Host Tel originated in a business called MyFax, MyFax had been in development since the late 90’s working with the developing concept of fax to email. By mid 2005 we commercially launched MyFax and quickly moved on to developing a hosted PBX using business grade VoIP over our existing infrastructure.

In late 2005 we took on our first hosted PBX Customer and in April 2006 we completed our live up to the minute billing system. This is not just flexible but innovative as it allowed clients to view live call data via a private web page, including detail as to which extension or staff member made each call and at what cost.

In May 2006 the trading name changed to Host Tel, as an additional trading entity of the KESURO limited unit trust reflecting the true diversity of the business, replacing our original trading name.  Host Tel is now well on its way to being the best thing since the push button phone, giving small to medium businesses feature rich telephony.  PABX functionality that is so extreme it rewrites the rule book as we know it.

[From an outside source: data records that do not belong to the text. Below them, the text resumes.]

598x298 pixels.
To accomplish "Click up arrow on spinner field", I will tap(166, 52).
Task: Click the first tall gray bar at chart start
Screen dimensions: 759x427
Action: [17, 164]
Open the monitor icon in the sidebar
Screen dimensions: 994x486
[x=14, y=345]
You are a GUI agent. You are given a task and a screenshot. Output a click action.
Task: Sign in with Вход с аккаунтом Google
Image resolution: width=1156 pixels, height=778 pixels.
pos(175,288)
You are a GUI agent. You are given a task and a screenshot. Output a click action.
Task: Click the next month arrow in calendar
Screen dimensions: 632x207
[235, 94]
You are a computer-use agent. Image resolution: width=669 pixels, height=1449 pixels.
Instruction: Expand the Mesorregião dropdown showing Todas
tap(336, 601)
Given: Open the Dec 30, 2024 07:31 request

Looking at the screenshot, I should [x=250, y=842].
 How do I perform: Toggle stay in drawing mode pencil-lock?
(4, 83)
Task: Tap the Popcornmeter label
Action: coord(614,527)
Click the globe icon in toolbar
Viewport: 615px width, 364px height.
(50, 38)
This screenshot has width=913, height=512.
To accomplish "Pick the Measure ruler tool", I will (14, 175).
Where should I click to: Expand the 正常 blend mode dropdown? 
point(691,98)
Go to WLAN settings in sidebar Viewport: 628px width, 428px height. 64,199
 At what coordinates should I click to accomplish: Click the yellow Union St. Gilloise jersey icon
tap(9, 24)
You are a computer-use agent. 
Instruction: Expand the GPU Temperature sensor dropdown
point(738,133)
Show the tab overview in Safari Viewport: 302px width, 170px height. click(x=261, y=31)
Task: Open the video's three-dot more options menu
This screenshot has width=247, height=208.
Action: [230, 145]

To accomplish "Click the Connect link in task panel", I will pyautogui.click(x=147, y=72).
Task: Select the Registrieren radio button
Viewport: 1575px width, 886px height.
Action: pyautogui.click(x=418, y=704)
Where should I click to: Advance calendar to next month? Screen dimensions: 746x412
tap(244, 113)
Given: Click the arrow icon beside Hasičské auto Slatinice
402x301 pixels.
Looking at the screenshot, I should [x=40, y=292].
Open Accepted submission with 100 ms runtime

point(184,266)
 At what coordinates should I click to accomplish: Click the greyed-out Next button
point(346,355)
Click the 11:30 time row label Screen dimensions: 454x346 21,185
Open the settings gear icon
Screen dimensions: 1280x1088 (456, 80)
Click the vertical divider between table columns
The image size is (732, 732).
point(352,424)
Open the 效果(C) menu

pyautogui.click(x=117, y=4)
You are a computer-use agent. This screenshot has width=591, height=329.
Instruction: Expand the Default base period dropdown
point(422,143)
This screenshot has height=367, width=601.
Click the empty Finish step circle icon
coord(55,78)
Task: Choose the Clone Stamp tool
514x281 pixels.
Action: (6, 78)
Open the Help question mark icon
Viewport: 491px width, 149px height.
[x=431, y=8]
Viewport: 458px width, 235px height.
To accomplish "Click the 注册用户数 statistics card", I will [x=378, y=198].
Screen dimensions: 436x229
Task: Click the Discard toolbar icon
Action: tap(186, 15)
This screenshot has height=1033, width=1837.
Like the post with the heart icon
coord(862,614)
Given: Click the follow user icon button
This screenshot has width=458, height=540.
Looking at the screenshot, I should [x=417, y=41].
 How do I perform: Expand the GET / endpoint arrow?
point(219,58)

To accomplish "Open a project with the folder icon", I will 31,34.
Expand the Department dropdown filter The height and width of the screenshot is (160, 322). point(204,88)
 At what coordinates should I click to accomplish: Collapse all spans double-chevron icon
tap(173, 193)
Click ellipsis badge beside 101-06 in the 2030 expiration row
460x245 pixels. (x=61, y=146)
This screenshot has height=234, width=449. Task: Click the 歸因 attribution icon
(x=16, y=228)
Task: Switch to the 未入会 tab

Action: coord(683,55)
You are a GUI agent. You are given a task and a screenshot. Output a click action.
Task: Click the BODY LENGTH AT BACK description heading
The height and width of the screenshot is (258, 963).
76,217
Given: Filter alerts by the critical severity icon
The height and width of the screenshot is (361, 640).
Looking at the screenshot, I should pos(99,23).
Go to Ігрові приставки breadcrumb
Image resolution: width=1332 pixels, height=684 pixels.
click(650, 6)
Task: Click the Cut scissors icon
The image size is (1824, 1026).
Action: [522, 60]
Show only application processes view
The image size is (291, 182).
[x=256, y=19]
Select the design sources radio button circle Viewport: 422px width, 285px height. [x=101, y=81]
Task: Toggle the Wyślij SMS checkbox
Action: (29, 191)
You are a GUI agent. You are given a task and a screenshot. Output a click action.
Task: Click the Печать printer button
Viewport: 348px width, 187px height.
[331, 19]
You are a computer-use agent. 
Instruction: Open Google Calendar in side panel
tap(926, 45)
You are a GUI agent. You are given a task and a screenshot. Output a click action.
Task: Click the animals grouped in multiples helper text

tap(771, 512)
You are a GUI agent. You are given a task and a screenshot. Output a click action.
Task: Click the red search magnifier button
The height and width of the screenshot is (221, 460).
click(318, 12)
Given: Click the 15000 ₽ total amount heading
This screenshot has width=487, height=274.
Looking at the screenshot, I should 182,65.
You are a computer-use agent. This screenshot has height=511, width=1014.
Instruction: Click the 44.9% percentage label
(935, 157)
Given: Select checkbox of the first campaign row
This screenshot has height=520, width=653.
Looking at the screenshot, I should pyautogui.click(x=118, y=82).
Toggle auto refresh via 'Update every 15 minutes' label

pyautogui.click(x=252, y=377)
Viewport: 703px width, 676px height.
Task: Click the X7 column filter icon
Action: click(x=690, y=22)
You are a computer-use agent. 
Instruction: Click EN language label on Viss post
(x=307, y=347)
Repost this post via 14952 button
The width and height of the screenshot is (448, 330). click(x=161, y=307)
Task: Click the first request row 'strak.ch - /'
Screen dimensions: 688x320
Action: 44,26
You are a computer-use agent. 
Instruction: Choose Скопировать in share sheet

Although the technology has been in use with the larger corporate markets for over 10 years, Host Tel have taken it to a new level by partitioning a centrally located switch and delivering the services to our clients originally over commonly available Digital Subscriber Line (DSL or ADSL) and now also Ethernet over Copper and Ethernet over Fibre.
The feature set combined with an extensively automated provisioning system ensures clients will be enjoying the power of their new technology in record time.  Our dealer / reseller network is forming rapidly. 

Here at Host Tel we like to think that we do things a little differently, our focus is provide a premium product with the superb quality. We see voice telecommunications as a product that must work first time every time with the best quality. Most of us have had experience with calling call centres overseas, the reason we know these calls are VoIP are usually due to poor quality or latency. When you make a call that runs business grade VoIP there should be no way of distinguishing it from a normal PSTN phone call.